Tallahassee Democrat | by CD Davidson-Hiers | November 30, 2020
Florida public schools will remain open in 2021 and families will continue to have the option to keep students at home during the COVID-19 pandemic, Gov. Ron DeSantis announced on Monday.
But the news came with one caveat, that parents with students who are struggling academically in remote learning situations will be notified by their school districts and the students will be required to return to in-person instruction — unless the family again actively elects to keep the student at home.
The caveat is part of a new emergency order issued by Richard Corcoran, Florida’s commissioner of education.
In the order, which is dated Nov. 30, Corcoran writes that schools must provide written notification to parents about the students’ academic struggles, and parents must provide a written receipt of their intent to keep their students at home.
At a press conference held at a Kissimmee elementary school, DeSantis called closing public schools during the coronavirus pandemic the “biggest public health blunder” in modern U.S. history and called his detractors “flat-earthers.” He said the effects of closing schools will be felt for years.
“Virtual learning is just not the same as being in person,” DeSantis said of public education.
The announcement comes as Florida has seen a surge in cases in past weeks and is poised to cross the million-case mark on Tuesday.
An in-person connection, many educators and parents say, is often the linchpin for academic success. It’s why, despite the pandemic, a growing number of districts are requiring students struggling online to attend class in person, if that’s an option.
But an explosion of new COVID-19 infections challenges that effort. Already, the nation’s new COVID-19 spike is poised to send hundreds of thousands of students who were in school at least part time back to 100% remote learning.
New York City – where some 300,000 public school students are receiving some in-person instruction – is quickly approaching the community spread threshold that would trigger another shutdown. Mayor Bill de Blasio on Friday told parents to prepare for school buildings to close as early as Monday.
Earlier this month, county officials in Indianapolis ordered all public and private schools to close and return to online learning by Nov. 30 for safety reasons, a move that affects around 200,000 students.
And a number of urban districts that have operated fully online since the start of the year, such as San Diego, Atlanta, Philadelphia, Detroit, Anchorage, Alaska, and several big, suburban districts outside of Washington, D.C., are further delaying plans for in-class learning because of rising infections.
Florida is taking a different approach with DeSantis reiterating that in-person school is critical for students and parents.
Florida’s public schools initially closed because of the pandemic in March. Leon County public classrooms reopened Aug. 31 with an option for families to enroll students in a school’s Digital Academy to learn from home.
Corcoran echoed DeSantis’ remarks and said that scientists who said that opening schools would be a “death march” for children have been proven wrong as schools across the globe have reopened.
Healthcare officials, including in Leon County, long have advised that though children seem to not become as ill from COVID-19 as adults, they still are able to spread the virus.

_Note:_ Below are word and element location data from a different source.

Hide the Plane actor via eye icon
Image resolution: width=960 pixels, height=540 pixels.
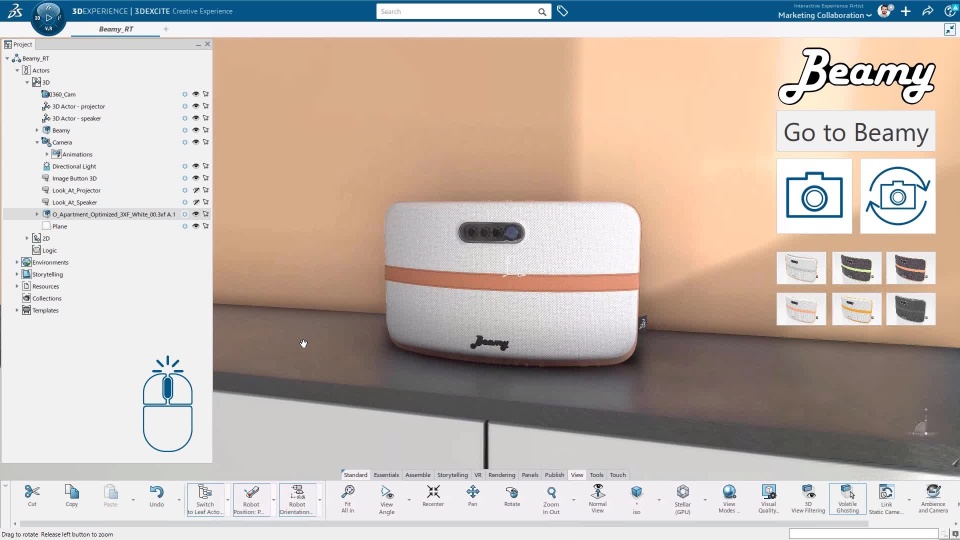pos(196,226)
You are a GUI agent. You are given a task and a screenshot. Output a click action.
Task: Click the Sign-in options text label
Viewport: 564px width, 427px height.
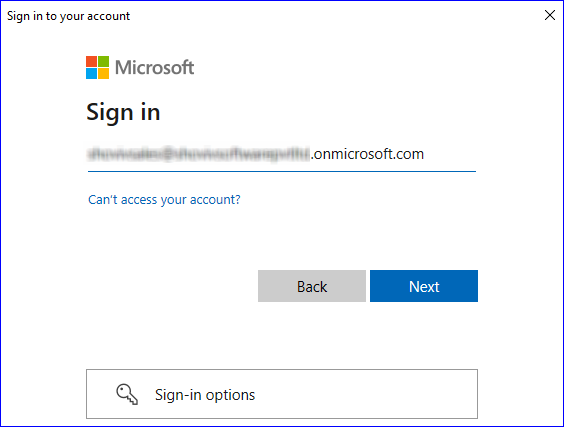tap(205, 395)
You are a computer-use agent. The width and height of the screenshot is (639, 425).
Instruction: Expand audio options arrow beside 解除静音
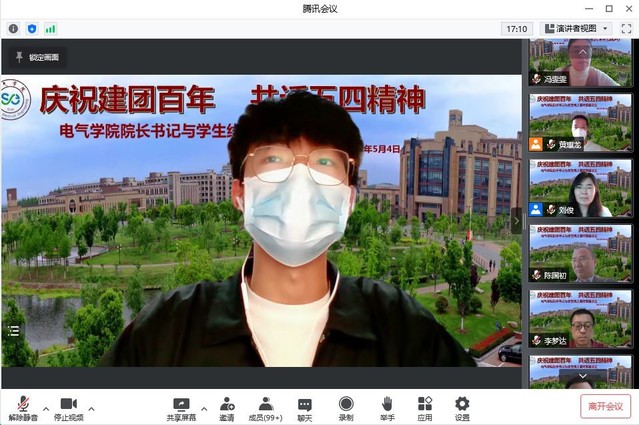click(46, 408)
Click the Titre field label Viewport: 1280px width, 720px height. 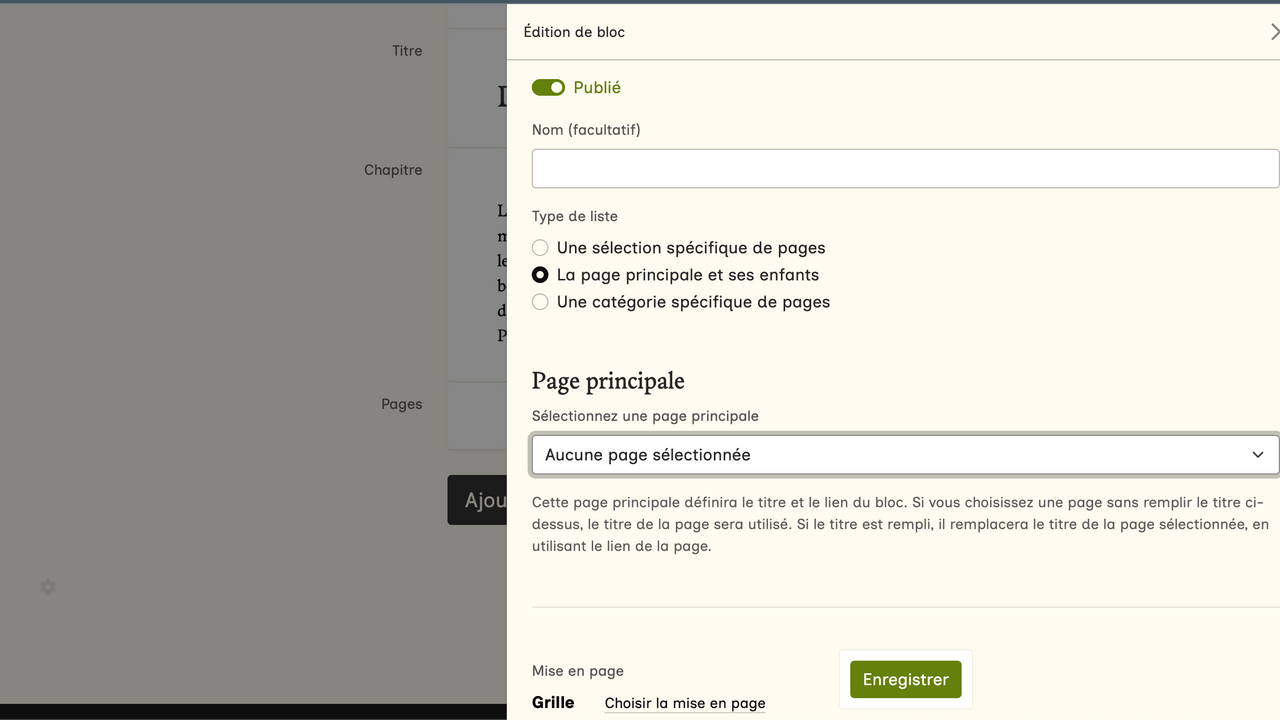coord(407,51)
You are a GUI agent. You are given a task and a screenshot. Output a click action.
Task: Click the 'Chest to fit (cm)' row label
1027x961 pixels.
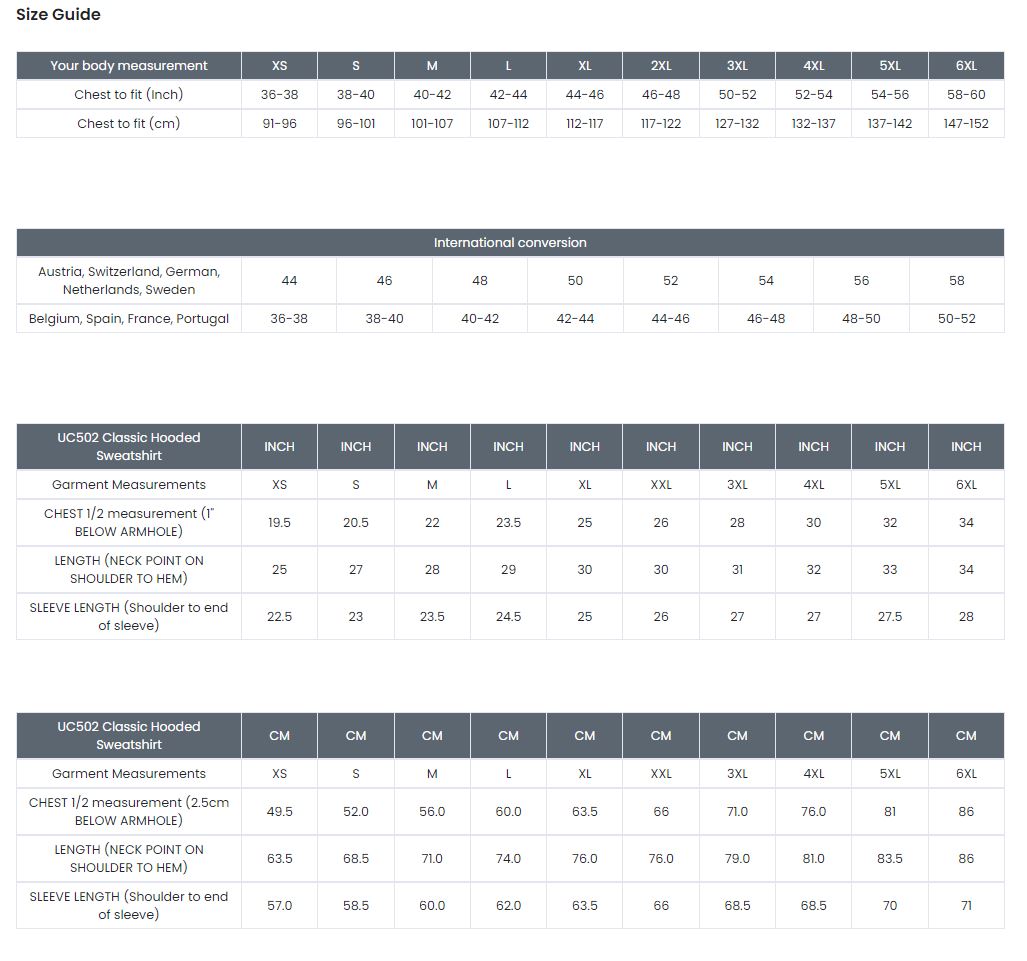(129, 124)
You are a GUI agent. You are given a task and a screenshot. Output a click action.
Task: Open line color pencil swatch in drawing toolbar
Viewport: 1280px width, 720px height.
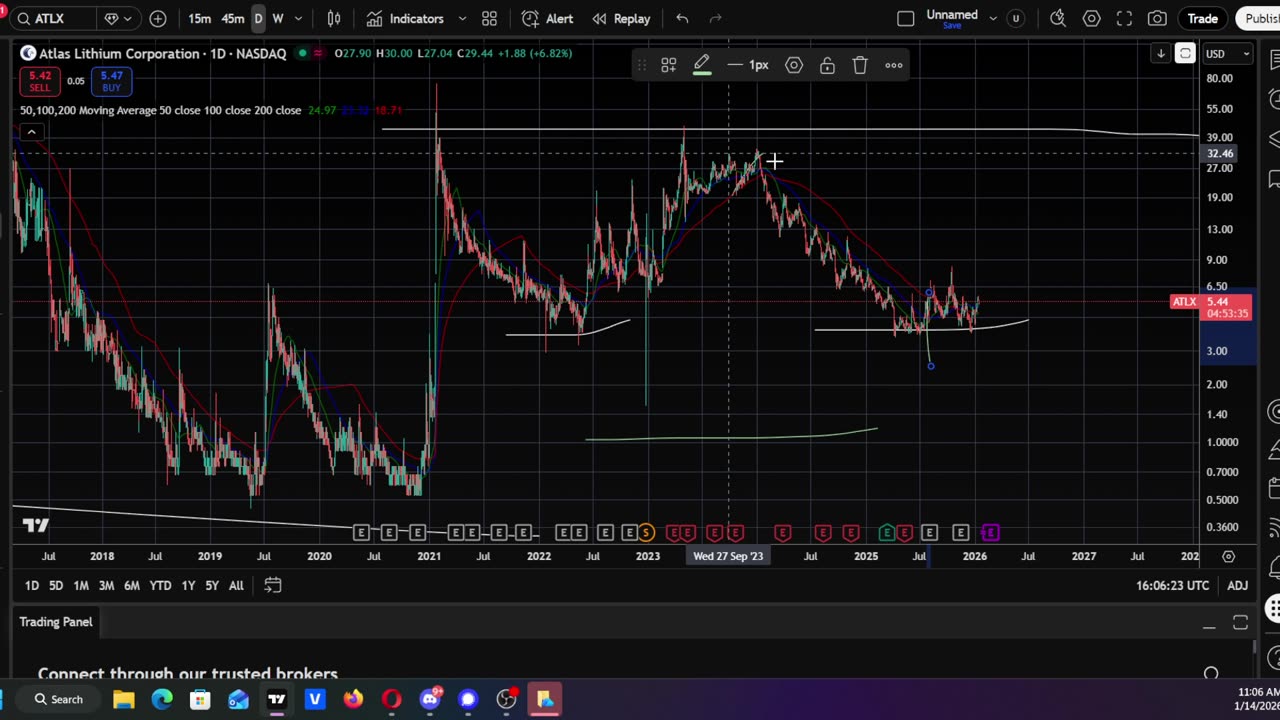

The Centers for Disease Control and Prevention also says that fewer children have become ill from COVID-19, but that children can spread the virus and in rare cases, die.
To date, more than 140 students have tested positive for COVID-19 in Leon County Schools.
District officials say the students are contracting the virus from exposure outside the classroom and that no students from the same teaching cohort have tested positive from an exposure.
Also Monday, a state appeals court refused to reconsider a decision that backed DeSantis and Corcoran in a legal battle about the state’s push this summer to reopen schools amid the COVID-19 pandemic.
The News Service of Florida reported that the 1st District Court of Appeal, with no explanation, issued two orders that denied motions by the Florida Education Association (FEA) teachers union and other plaintiffs for a rehearing in the case.
Separately, the FEA issued a statement after DeSantis’ announcement saying the union is “cautiously optimistic” that Corcoran’s order offers families and educators reassurances for the new year.
But the union added the state could do more for schools by suspending state standardized testing for another year during the pandemic.
“The commissioner appears to have listened to the many educators, parents and superintendents calling out for stability for our students,” FEA President Andrew Spar said in a press release. “We hope the commissioner keeps listening. The state could do even more to help our students by suspending high-stakes standardized testing.
“That would allow more time for real learning, so that students and teachers can catch up from the disruption caused by (COVID-19). If some tests must be administered, they should not be make-or-break for our already stressed students and public schools.”